Emergency workers in a 10-mile radius of the plant should have been notified to take potassium iodine tablets during the drill. While Weirton does not fall in that radius, evacuees likely would be taken there if such a disaster occurred. Chief of the technological hazards branch for the Federal Emergency Management Agency’s Region Five office, Bill King, said “Two of the three emergency teams from Ohio did not receive the information about the radiation release or the potassium iodine and were in the simulated plume, causing unnecessary exposure and a health and safety issue.”
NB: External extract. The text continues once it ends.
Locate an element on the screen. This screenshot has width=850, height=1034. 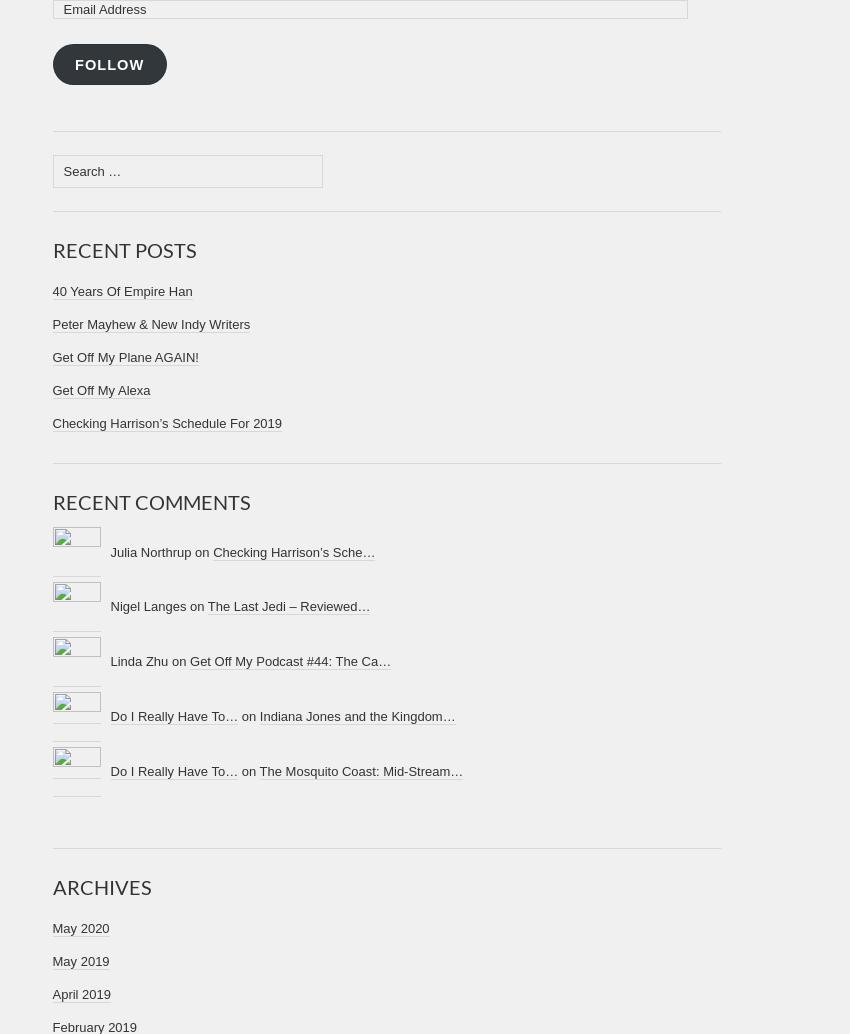
'Linda Zhu on' is located at coordinates (108, 660). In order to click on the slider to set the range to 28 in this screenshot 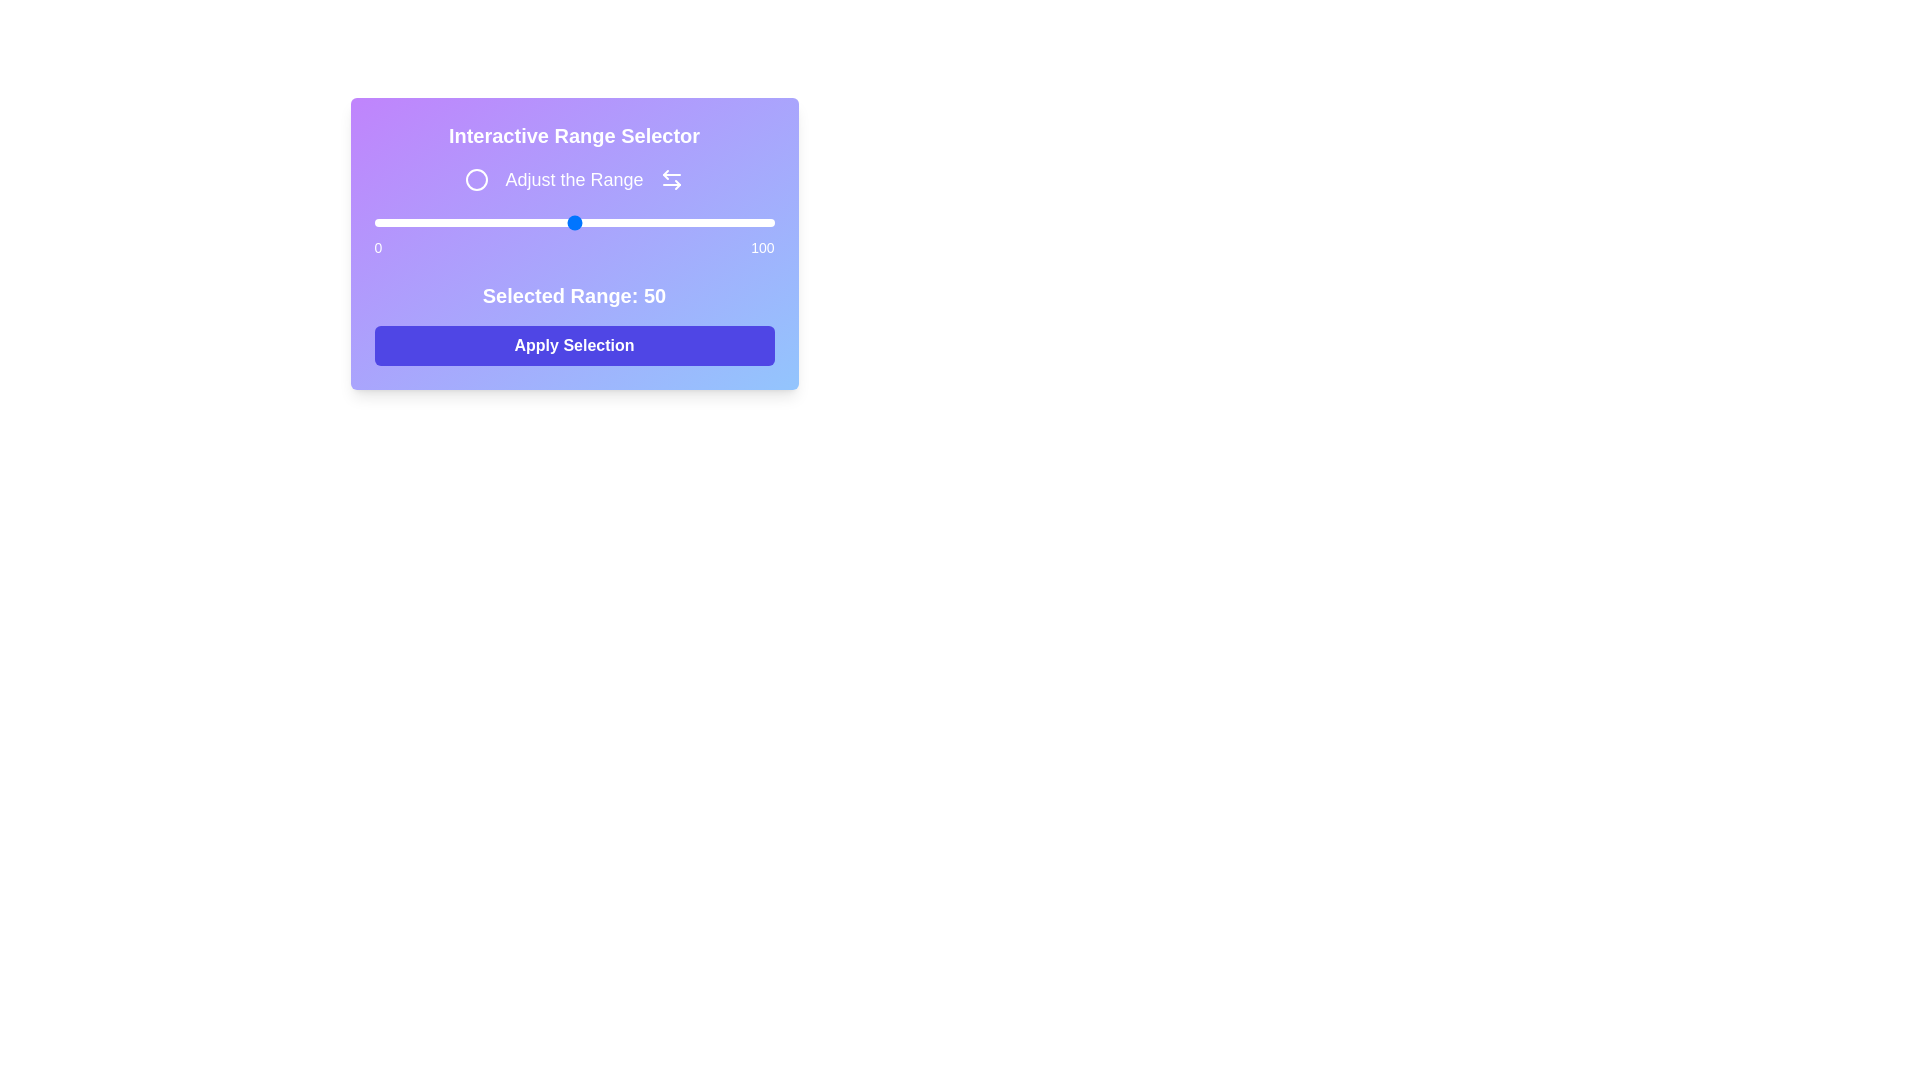, I will do `click(486, 223)`.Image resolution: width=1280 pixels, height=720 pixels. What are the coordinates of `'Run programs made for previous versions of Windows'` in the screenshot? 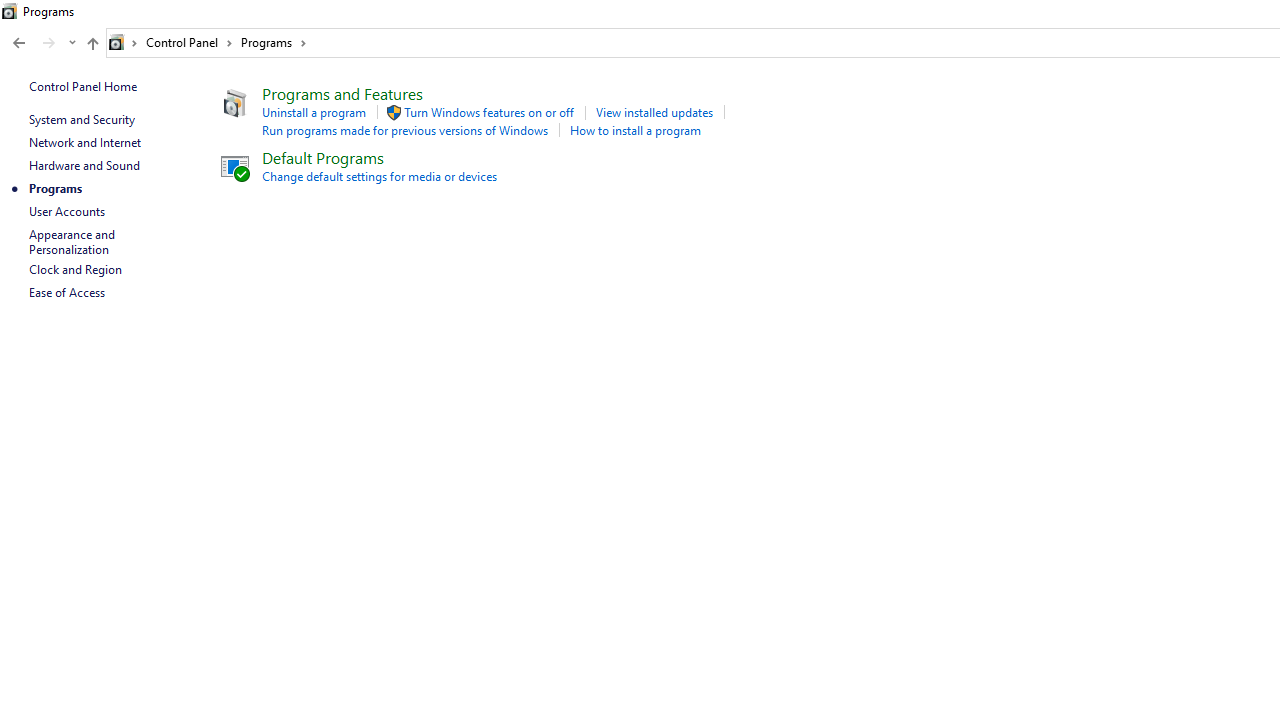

Every two years FEMA conducts mock emergency preparedness exercises and every six years, full-scale exercises to assess preparedness of local and state emergency response agencies. Paul Howard, director of operations for West Virginia’s emergency management agency, said the Weirton Fire Department is working with FEMA and FirstEnergy to correct monitoring and decontamination procedures. He also said they will be conducting a redemonstration exercise. Weirton Fire Chief Dave Lashhorn said the department will do a "dry run" of the exercise before the end of June.

The deficiencies noted for Ohio and West Virginia are the most serious of three FEMA assessment classifications since they involve risks to the health and safety of either the general public or, as in this case, emergency responders. Regardless, King said he considered the Ohio program “sound” despite the deficiencies. “In this instance, what happened was not serious to the general public, but we also need to consider the emergency workers’ health and safety,” he said.

Tamara McBride, spokeswoman for the Ohio Emergency Management Agency, said the deficiency is the state’s first in 20 years. She said the agency is revising its emergency communications policy and procedures to require confirmation of electronic field team transmissions, and a FEMA-required “redemonstration” of the new procedures is set for July 22.

“It’s really important we exercise and test our plan,” McBride said.